Einen passenden, knackigen Namen für eine Band zu finden ist manchmal gar nicht so leicht. Und bevor man sich auf allzu verkopfte oder abgedroschene Worte in zähen Diskussionen einigt, kann man ja auch einfach mal googeln – dachten sich Mastermind Roland Satterwhite (Moka Efti Orchestra), Tal Arditi und Rafat Mohamad. Und siehe da: Die Silbenkombi „Tolyqyn“ gilt bei der Suchmaschine weltweit als rar – und wurde deshalb von den Dreien gebongt.
Soweit die formale Story. Musikalisch blicken die Wahl-Berlin-Neuköllner auf viele abendfüllende Sessions zurück. Der Kanadier Roland Satterwhite mit Vocals, Viola, Bass, Violine – und mit seiner Bratsche, die er sehr speziell mit seinen Daumen bearbeitet, animiert vom westafrikanischen Ngoni-Spiel. Tal Arditi steht für Vocals nebst psychedelischer Akustik- und E-Gitarrenarbeit, Rafat Mohamad für Drums plus Percussion in prickelnder Afrobeat-Tradition.

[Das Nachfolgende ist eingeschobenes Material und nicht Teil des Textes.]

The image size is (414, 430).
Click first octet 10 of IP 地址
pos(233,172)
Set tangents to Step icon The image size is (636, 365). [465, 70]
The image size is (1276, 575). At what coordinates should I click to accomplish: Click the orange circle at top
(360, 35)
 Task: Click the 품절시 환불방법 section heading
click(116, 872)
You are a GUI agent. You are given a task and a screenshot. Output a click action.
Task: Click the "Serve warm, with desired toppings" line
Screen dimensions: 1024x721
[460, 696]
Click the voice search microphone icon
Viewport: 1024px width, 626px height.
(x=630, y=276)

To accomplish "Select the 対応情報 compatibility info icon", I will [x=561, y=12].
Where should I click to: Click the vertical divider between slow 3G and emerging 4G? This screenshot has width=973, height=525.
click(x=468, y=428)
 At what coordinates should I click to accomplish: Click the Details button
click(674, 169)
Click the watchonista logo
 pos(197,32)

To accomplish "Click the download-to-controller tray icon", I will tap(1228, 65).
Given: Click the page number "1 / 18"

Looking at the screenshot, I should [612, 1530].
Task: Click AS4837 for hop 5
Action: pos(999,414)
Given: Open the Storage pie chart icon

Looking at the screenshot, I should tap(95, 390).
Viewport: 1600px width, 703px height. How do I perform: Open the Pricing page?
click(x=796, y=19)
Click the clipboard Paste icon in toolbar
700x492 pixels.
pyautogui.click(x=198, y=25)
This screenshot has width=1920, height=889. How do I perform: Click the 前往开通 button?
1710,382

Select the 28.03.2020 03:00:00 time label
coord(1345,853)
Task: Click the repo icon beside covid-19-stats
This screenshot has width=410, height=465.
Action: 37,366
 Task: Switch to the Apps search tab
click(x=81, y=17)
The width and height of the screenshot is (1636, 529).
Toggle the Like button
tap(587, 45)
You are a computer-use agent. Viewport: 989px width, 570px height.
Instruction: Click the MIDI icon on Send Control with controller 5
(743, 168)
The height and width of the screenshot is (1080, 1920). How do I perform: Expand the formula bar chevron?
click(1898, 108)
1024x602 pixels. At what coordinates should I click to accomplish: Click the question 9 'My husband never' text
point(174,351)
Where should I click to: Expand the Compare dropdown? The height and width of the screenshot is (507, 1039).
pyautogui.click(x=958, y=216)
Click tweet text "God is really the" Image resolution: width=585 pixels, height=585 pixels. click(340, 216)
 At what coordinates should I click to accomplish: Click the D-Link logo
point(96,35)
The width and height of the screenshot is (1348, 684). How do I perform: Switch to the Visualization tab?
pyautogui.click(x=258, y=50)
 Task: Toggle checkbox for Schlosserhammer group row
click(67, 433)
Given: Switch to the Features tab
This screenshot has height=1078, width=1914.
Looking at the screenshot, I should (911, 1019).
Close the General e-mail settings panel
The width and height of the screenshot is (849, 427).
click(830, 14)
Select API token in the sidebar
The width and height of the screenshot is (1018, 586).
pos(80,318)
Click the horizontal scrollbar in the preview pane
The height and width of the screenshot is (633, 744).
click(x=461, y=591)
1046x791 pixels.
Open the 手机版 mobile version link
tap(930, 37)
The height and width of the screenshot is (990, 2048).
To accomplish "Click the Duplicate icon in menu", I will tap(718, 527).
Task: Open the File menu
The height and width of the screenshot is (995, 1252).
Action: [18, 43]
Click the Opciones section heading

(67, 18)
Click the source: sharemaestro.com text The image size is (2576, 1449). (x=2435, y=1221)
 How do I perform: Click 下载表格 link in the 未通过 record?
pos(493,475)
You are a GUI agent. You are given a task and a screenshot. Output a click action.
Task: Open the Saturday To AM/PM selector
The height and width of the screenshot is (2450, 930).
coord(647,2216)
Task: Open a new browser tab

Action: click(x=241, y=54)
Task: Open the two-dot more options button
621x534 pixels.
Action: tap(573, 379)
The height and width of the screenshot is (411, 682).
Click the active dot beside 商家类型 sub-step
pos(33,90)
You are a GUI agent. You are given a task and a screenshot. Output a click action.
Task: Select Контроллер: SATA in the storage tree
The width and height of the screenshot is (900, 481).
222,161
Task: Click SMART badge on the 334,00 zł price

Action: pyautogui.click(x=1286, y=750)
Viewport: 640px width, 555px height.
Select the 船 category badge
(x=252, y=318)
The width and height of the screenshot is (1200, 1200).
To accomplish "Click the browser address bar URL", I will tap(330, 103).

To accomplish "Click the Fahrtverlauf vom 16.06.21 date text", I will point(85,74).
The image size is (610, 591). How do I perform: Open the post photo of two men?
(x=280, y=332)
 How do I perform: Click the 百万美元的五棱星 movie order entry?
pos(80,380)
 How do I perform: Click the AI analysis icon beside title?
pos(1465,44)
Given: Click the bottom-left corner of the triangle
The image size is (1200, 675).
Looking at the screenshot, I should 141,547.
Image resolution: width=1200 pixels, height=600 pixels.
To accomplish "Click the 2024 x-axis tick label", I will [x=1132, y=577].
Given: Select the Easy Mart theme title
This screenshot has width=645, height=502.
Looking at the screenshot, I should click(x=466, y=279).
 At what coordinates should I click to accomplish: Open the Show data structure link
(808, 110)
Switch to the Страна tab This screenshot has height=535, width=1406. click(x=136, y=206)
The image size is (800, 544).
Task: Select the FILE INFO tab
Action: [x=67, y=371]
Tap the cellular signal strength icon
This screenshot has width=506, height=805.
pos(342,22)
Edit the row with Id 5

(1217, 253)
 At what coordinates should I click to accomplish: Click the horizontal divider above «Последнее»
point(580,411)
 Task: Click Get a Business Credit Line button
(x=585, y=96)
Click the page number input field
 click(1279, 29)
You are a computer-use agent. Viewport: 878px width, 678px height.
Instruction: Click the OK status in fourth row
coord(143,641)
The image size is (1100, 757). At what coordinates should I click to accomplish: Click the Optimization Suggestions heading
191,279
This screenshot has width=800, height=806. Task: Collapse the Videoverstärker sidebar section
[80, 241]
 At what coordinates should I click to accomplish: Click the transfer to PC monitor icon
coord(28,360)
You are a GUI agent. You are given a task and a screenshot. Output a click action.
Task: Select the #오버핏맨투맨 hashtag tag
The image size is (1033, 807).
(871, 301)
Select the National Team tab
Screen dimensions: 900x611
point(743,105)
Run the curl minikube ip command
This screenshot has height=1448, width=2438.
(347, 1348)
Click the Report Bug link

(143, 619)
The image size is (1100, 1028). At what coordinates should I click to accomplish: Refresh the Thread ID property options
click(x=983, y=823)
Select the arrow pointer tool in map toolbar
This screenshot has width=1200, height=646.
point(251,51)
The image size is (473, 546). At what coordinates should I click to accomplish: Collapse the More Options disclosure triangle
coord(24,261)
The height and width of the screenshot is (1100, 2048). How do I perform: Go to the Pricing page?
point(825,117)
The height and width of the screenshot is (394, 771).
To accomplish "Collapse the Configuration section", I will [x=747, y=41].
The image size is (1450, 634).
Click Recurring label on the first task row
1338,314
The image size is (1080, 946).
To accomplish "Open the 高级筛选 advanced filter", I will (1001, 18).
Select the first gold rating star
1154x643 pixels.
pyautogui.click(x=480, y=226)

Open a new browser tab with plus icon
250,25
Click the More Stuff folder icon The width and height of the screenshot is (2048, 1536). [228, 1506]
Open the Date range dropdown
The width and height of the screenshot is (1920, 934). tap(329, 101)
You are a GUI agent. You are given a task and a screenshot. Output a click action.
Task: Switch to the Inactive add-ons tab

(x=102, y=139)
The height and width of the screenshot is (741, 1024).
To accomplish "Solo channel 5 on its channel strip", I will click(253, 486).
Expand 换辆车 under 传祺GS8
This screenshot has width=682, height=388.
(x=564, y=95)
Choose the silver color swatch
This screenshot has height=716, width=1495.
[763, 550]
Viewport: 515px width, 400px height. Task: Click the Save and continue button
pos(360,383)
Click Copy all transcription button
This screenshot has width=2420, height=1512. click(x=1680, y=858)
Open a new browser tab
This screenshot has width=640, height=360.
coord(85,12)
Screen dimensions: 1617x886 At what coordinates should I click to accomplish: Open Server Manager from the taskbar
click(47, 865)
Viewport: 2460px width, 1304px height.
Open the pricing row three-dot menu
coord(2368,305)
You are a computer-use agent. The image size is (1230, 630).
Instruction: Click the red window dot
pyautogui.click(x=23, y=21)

Da geht was. Kommen wir deshalb rasch zur Musik.
Die Musik von Tolyqyn “Silver Seed“
Im Studio in Berlin-Heinersdorf, im Bezirk Pankow, formten bis zu elf MusikerInnen ein virtuoses Team voller Spielfreude die acht Stücke von „Silver Seed“. Neben dem Kerntrio Satterwhite-Arditi-Mohamad steuert Péter Somos prägnante Schlagzeugparts bei. Und die charmanten Stimmen von Victoria Priester, Christine Serafin sowie Lila Bloom und Esther Cowens formen anmutige mehrstimmige Vokalsätze. Dazu Floria Menzel an Trompete und Flügelhorn, Regis Molina am Alt-Saxofon und Pietro Fornara am Bass. Die Mischung lässt schon ahnen, welche blühende Soundpracht da auf uns zukommt.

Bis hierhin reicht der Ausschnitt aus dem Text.